This site is dedicated to and inspired by the original Till (or Dyl) Eulenspiegel. We have, with tongue in cheek and rubber gloves, modeled our own quiz master upon his legacy of mirroring the truth.
The original Till Eulenspiegel was allegedly born in in the Saxony town of Brusnswick, Northern Germany around the year 1300. Unfortunately, there is no birth record to verify this. Just a single record of a “Widow Eulenspiegel” in the area many years later.
The Merry Adventures
Was he pure fiction or was there really a Till Eulenspiegel? Answers are scarce. Beyond a chapbook, published around 1510-1515, chronicles 96 of the Eulenspiegel’s adventures and the legends handed down, all we really have is a rumored grave site, a possible widow, and of course many statues, as proof of Till Eulenspiegel existence.
Owl and the Mirror
Even the meaning of his name is subject to debate. In high German, his name translates to “Owl Mirror”. Some scholars claim he is wisely holding up a mirror to the victims of his pranks. In these tales, Till often exposes foolishness and folly. The quintessential Joker, he is almost always witty. He accomplishes this by means of using, and taking, his victims words literally.
Sometimes this works out for him well, other times not so well. His fortunes are often bleak and in at least one of his incarnations he is hung because of his perfidy.
“Eulenspiegel: all the chief jests of the book depend on this: that everybody speaks figuratively and Eulenspiegel takes it literally.”Paul Oppenheimer’s introduction to Till Eulenspiegel:His Adventures, paperback published by Oxford University Press, 1995
Another theory about the name
Maybe, because it may be difficult for some to find the wisdom “behind” his tales outlined in the books, a second theory emerges. For instance when, as a lad, he bares his bottom to the crowd. Some, also, might find it hard to glean a noble or wise motive when he tricks his victims into handling (or, in some cases eating!) his feces. Of course to be fair, maybe they never saw The Help.
I guess it’s not too surprising that some think that the name of Eulenspiegel’s is a twist on the old low German slang, “ul’n Speghel”. Which loosely translates to “Asswipe”
Either theory could fit the legend, so perhaps it was meant to be both.
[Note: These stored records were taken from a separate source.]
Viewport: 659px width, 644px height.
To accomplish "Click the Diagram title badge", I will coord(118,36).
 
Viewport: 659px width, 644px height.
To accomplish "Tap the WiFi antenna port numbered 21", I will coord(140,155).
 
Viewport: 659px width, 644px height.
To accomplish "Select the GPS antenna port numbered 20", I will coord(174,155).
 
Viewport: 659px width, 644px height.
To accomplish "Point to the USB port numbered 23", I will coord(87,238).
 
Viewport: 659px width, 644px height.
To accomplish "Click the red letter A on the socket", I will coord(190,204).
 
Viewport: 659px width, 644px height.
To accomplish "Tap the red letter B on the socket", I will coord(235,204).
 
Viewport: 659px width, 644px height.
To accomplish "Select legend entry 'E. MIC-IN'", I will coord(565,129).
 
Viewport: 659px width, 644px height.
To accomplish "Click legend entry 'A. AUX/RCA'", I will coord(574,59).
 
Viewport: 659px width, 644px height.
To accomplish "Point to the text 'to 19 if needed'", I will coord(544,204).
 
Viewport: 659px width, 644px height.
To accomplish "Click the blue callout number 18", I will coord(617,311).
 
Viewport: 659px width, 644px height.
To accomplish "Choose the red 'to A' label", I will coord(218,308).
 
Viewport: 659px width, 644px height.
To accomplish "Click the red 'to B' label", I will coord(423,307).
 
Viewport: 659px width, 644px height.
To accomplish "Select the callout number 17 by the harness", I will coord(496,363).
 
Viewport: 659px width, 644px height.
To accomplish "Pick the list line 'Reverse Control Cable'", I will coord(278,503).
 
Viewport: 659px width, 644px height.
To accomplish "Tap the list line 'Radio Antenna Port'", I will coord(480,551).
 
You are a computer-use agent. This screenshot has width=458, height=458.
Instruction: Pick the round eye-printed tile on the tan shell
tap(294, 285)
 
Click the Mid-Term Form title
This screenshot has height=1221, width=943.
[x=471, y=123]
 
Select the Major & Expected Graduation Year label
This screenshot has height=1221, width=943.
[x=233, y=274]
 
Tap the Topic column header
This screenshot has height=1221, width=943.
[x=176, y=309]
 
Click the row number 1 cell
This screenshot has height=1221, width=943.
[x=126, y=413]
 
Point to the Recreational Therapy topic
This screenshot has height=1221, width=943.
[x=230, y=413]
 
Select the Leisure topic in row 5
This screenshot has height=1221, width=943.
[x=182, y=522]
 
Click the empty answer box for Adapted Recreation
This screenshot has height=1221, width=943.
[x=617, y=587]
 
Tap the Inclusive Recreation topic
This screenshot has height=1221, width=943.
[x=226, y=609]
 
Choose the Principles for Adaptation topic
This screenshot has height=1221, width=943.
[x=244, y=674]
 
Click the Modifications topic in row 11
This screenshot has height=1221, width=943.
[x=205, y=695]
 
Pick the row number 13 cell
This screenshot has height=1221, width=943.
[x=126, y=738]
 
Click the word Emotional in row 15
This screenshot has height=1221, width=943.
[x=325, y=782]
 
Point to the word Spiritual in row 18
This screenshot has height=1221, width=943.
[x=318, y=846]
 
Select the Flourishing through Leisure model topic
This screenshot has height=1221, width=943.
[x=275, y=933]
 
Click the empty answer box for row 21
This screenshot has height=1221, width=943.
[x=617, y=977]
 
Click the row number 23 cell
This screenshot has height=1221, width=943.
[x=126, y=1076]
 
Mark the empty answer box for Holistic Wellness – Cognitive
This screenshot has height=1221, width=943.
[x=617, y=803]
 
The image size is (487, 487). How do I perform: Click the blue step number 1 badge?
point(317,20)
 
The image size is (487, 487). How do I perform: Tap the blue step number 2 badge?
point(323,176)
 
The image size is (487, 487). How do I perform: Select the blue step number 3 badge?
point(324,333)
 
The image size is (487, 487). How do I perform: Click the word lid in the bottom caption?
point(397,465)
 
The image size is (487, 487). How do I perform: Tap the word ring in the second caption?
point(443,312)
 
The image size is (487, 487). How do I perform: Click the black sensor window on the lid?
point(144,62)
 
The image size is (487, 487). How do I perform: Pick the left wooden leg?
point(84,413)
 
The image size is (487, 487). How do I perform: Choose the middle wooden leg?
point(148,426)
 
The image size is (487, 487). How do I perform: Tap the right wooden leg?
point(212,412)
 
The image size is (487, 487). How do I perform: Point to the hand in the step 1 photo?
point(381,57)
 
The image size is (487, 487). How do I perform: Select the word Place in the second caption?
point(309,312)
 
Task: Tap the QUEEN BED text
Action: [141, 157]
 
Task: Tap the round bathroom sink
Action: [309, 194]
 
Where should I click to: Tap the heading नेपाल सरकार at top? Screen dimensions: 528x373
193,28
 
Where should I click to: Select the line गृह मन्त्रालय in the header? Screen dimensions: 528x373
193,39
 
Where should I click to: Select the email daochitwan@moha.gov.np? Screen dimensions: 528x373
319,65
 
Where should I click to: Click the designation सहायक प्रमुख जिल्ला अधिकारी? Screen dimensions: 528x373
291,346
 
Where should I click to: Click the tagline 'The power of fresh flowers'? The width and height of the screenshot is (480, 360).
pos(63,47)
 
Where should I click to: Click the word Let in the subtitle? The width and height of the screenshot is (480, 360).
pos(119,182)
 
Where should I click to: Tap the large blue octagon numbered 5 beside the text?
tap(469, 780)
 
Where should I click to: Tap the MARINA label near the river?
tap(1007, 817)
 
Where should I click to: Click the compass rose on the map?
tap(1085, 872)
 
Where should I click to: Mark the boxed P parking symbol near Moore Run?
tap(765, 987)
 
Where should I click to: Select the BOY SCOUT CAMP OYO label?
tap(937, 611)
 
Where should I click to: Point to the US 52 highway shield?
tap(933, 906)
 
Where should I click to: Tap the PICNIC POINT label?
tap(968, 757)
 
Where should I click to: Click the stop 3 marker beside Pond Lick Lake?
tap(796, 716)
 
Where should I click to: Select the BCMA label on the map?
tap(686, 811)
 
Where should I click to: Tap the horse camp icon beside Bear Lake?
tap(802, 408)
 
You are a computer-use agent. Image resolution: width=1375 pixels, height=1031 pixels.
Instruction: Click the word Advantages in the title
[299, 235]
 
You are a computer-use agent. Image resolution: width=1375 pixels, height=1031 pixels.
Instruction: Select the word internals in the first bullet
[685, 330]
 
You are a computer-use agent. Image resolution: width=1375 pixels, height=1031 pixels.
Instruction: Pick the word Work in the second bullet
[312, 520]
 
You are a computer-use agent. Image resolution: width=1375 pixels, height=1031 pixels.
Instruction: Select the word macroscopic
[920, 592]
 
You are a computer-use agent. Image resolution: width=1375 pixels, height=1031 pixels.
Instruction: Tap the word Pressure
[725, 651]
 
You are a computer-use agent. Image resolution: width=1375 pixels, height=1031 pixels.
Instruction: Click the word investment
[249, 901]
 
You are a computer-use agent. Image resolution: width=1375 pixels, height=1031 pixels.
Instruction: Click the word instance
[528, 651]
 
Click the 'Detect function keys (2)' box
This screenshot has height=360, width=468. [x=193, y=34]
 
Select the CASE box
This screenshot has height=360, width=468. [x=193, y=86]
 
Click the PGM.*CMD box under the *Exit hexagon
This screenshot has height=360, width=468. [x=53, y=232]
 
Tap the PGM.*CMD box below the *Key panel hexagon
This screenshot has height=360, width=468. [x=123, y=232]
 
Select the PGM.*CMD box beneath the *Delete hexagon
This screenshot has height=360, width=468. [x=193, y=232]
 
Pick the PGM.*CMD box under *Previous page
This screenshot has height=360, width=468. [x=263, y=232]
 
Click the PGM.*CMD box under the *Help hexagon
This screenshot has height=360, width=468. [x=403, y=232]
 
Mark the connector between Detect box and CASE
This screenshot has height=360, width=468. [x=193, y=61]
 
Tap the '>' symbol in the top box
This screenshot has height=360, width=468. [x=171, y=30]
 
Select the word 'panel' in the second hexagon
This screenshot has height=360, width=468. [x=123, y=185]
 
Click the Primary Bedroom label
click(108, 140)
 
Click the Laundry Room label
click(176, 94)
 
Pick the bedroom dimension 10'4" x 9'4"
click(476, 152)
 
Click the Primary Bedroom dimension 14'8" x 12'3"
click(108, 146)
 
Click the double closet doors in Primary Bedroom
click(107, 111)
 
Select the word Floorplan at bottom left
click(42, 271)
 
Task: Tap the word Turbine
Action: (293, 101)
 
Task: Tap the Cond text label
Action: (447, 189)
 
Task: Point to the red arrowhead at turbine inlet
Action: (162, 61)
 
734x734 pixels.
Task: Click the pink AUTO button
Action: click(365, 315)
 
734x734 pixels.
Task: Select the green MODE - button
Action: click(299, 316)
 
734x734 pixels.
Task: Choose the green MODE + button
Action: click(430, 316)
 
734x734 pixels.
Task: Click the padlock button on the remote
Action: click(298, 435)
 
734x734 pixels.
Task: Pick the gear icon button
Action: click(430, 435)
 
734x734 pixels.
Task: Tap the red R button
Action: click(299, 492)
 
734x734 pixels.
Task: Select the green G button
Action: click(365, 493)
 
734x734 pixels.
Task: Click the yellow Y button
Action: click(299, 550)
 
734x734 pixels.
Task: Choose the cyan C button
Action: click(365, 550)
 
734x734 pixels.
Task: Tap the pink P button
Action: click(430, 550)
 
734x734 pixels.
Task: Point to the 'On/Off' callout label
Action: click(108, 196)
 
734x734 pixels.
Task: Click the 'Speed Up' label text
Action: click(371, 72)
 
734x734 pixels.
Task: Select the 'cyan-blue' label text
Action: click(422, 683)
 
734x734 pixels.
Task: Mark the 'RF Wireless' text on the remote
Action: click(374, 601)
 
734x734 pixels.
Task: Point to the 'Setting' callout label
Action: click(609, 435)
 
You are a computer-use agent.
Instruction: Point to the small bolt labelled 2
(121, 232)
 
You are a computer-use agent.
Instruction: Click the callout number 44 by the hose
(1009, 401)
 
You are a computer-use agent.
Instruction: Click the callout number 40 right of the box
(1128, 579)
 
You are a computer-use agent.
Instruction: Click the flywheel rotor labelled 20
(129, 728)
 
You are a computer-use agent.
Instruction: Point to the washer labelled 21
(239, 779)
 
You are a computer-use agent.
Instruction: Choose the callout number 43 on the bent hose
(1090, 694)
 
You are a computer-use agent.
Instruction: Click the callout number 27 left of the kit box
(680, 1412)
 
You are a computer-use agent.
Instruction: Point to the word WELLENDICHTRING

A sly literary double entendre that pays homage to both aspects of Till’s tales.
Medieval Viral Star
By the late 1500’s his story was being told and published in French, English, and Dutch.
Whatever his origins or the meaning of his name, Till went viral , the old fashioned way. Beyond the chapbooks, his story spread by way of the tales that grannies told their grand kids. Through the jokes told at pubs, clubs and stables.
Yep, our prankster Till was ahead of his time in many ways, and at the same time, perhaps even timeless, right down to the fecal humor.
By the mid 1500’s the tales of his escapades and outrageous wit had spread far and wide. Making him a standard figure of folklore throughout much of Europe and even further
We enjoy it when the pious charade is exposed. When the hypocrite gets their comeuppance. And we really enjoy it when in his merry way, Till figuratively tells them all to “Eat my shit”.
Maybe the key to his appeal is that his actions mirror our own inner impulses to strike back at bullies, show off and even expose the truth when the reality conflicts with the narrative of the powerful and greedy.
Maybe this is why Till inspired works of art by classical composers, rebellion, authors and scholars throughout the years.
Published in 1867, “The Legend of Thyl Ulenspiegel and Lamme Goedzak” tells of the adventures of Flemish martyr Till (Thyl) Eulenspiegel during the Reformation wars in the Netherlands. For many, he became the symbol of the Flemish revolt.
Much in the way of Coster, but hopefully not as tragically, we have appropriated the clever peasant trickster to become our modern day, American quiz master. As our proctor, he holds up a mirror for you to better see the truth. To prepare you. To educate and amuse while Exposing the truth. Making us think, making us laugh. Even when the jokes on your, you can feel the joy.